• _EXERCISE_
Arrange each nonblank line of the records below as a row in a Markdown table, with the columns "Row" and "Record text". Omit the pictures.

• _EXTRACTED ENTRIES_
::::
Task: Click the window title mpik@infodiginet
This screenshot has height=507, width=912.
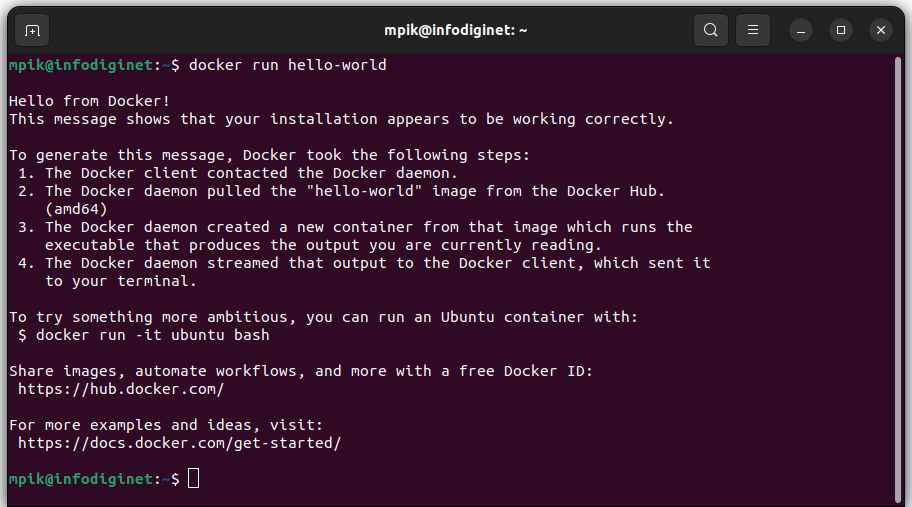Action: (x=455, y=30)
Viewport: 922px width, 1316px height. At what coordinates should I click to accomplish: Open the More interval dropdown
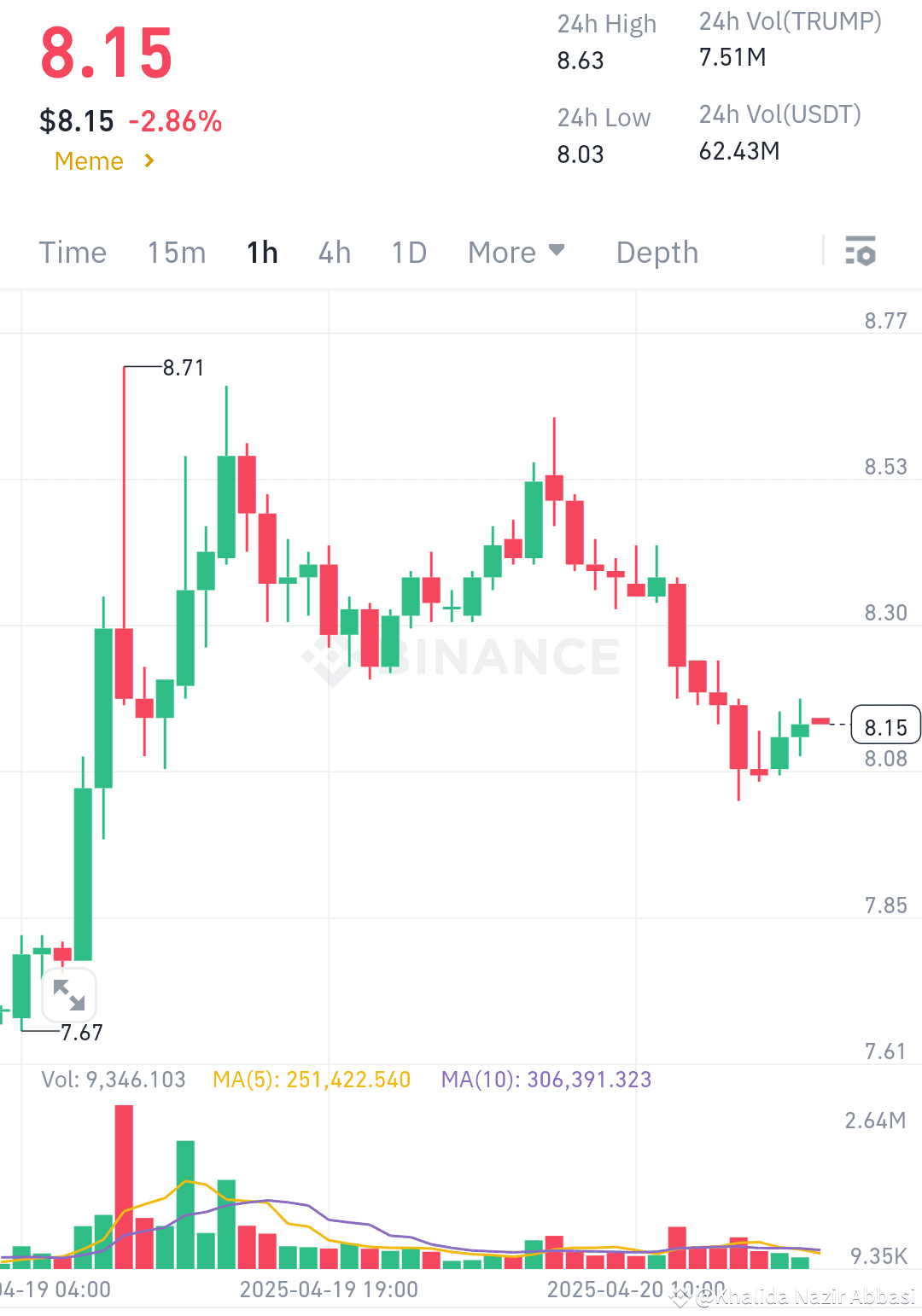tap(516, 252)
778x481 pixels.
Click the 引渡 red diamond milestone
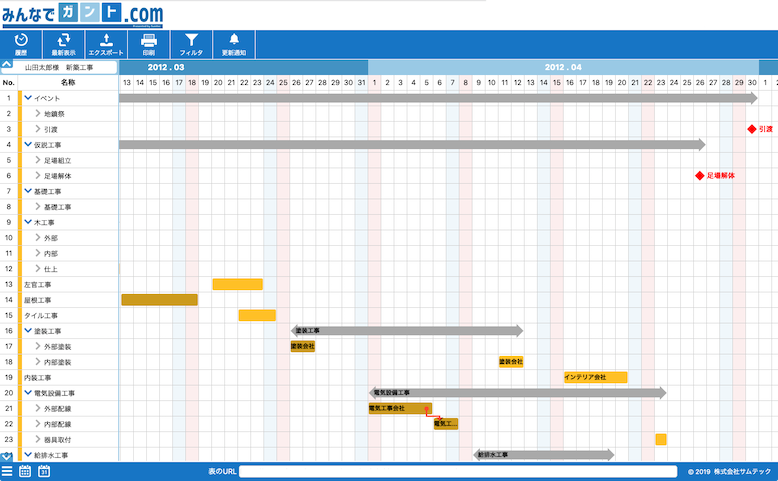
::::
• _REPLY_
| Row | Record text |
|---|---|
| 1 | Task: Click the window title mpik@infodiginet |
| 2 | This screenshot has height=507, width=912. |
| 3 | Action: (x=455, y=30) |
| 4 | Viewport: 922px width, 1316px height. At what coordinates should I click to accomplish: Open the More interval dropdown |
| 5 | tap(516, 252) |
| 6 | 778x481 pixels. |
| 7 | Click the 引渡 red diamond milestone |